● Work instructions
Starting with the line that includes "Image resolution: width=1080", write out every remaining line of the records below exactly as it appears, leaving out any images.
________
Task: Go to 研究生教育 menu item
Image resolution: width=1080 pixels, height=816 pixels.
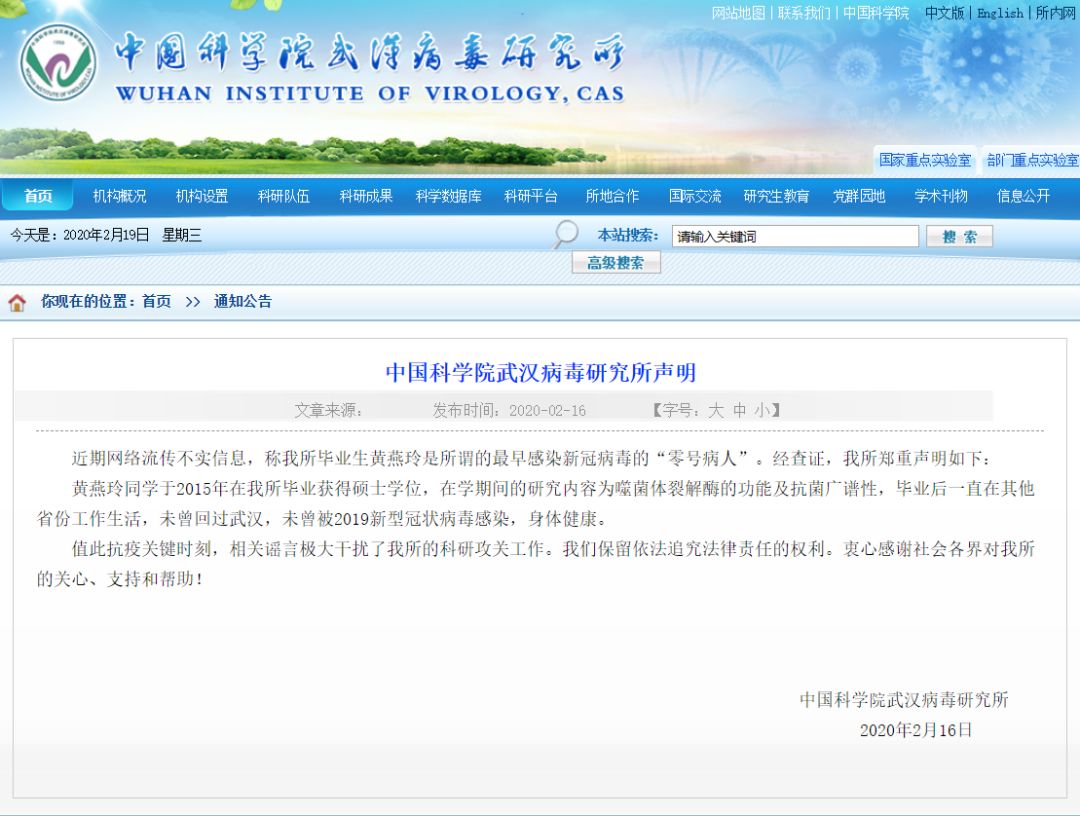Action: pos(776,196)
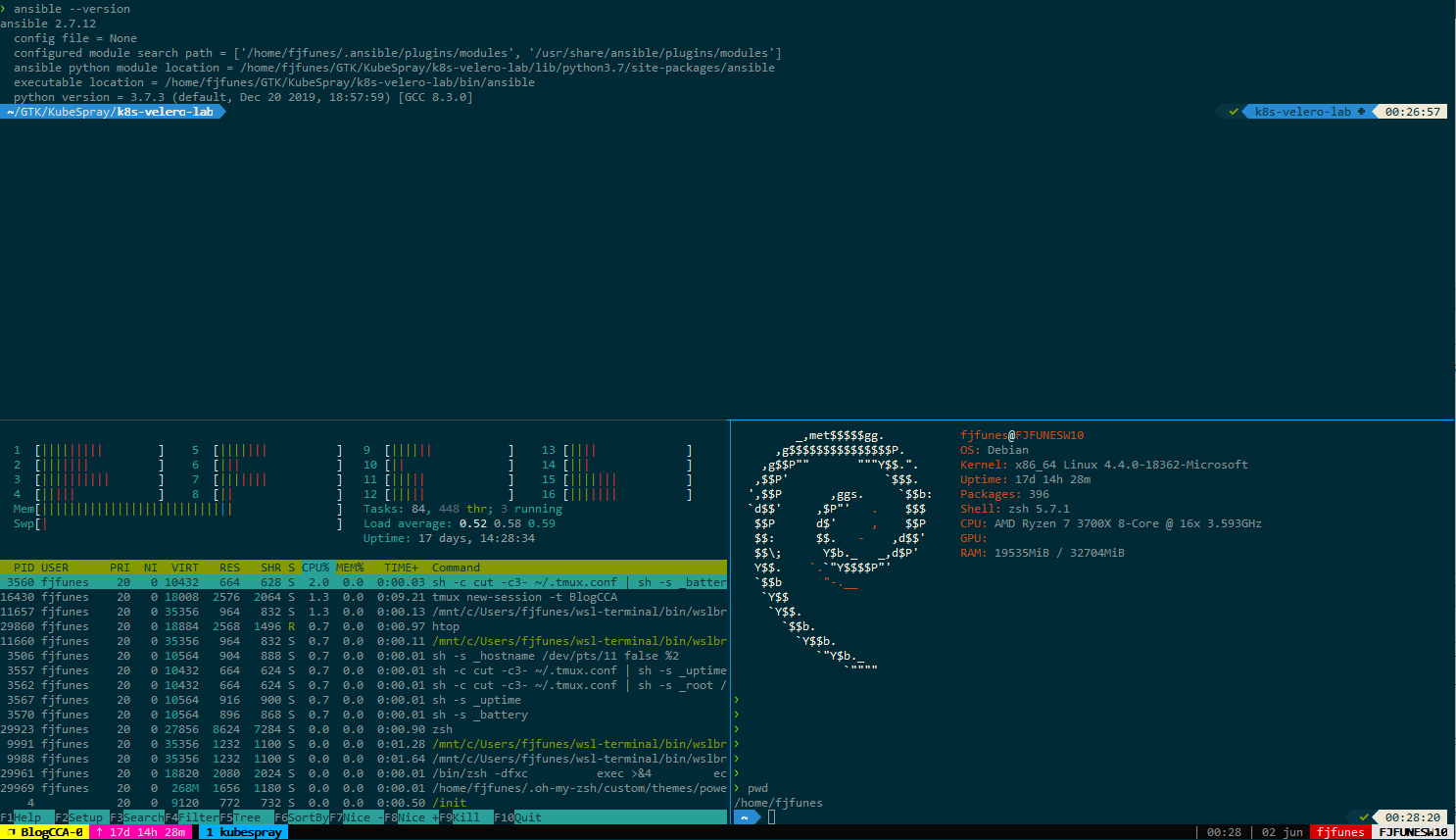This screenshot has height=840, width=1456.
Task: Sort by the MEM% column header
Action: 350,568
________
● Solution to this exercise
Image resolution: width=1080 pixels, height=816 pixels.
Action: pos(776,196)
This screenshot has height=840, width=1456.
Task: Sort by the MEM% column header
Action: 350,568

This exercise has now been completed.